Impactos dos Preços do Café para o Consumidor
De acordo com o Índice de Preços ao Consumidor Amplo (IPCA), do Instituto Brasileiro de Geografia e Estatística (IBGE), o preço do café moído acumulou uma alta de 99,48% entre janeiro de 2024 e junho de 2025, embora tenha registrado uma leve queda recentemente. Para o café solúvel, o aumento no mesmo período foi de 36,56%, enquanto a inflação geral foi de 9,66%.
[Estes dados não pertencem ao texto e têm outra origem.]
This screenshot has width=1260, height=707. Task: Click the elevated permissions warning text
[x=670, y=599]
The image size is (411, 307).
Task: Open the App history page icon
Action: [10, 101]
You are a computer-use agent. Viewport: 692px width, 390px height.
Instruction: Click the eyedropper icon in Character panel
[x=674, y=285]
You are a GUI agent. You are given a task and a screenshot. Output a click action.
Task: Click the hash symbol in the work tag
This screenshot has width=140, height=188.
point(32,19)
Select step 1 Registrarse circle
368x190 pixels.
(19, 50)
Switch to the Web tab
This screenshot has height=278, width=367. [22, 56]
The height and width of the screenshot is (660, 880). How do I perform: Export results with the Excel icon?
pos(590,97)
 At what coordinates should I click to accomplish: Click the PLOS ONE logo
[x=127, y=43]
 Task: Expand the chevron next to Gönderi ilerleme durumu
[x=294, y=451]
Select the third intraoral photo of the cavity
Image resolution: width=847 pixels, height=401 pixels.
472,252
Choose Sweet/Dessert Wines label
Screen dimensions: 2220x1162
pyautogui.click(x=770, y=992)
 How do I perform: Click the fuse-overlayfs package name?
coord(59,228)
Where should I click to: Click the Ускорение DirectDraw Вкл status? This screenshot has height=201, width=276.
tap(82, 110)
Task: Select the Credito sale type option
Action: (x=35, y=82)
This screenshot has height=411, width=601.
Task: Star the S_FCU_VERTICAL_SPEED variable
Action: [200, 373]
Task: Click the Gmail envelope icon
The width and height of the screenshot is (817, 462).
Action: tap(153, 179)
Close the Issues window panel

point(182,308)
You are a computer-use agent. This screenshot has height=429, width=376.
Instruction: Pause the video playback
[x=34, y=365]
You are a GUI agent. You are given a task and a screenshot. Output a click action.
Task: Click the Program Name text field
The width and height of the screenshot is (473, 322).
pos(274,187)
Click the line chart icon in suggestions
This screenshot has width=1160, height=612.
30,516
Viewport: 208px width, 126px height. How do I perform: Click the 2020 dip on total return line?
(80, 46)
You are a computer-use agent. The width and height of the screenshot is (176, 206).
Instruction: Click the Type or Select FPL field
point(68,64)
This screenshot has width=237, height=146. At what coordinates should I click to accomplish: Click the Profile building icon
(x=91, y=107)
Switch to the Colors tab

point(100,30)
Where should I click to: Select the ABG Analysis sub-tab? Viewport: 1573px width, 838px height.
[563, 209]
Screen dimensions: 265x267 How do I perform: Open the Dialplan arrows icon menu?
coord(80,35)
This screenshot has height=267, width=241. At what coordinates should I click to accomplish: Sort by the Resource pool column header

No Brasil, de janeiro de 2020 até janeiro deste ano, o preço do café já aumentou 219,6%, o que significa que o valor mais do que triplicou em um pouco mais de seis anos. Em comparação, a variação acumulada do IPCA ficou em 39,7%, resultando em um aumento de 179,9% no preço do café em relação à inflação.
Assim, segundo Serigati, a simples ocorrência de uma safra recorde não será suficiente para normalizar os preços do café. “Seriam necessárias pelo menos duas boas safras consecutivas para que o equilíbrio entre a oferta e a demanda mundial seja restabelecido”, conclui, enfatizando que os preços continuarão a refletir a realidade do mercado global.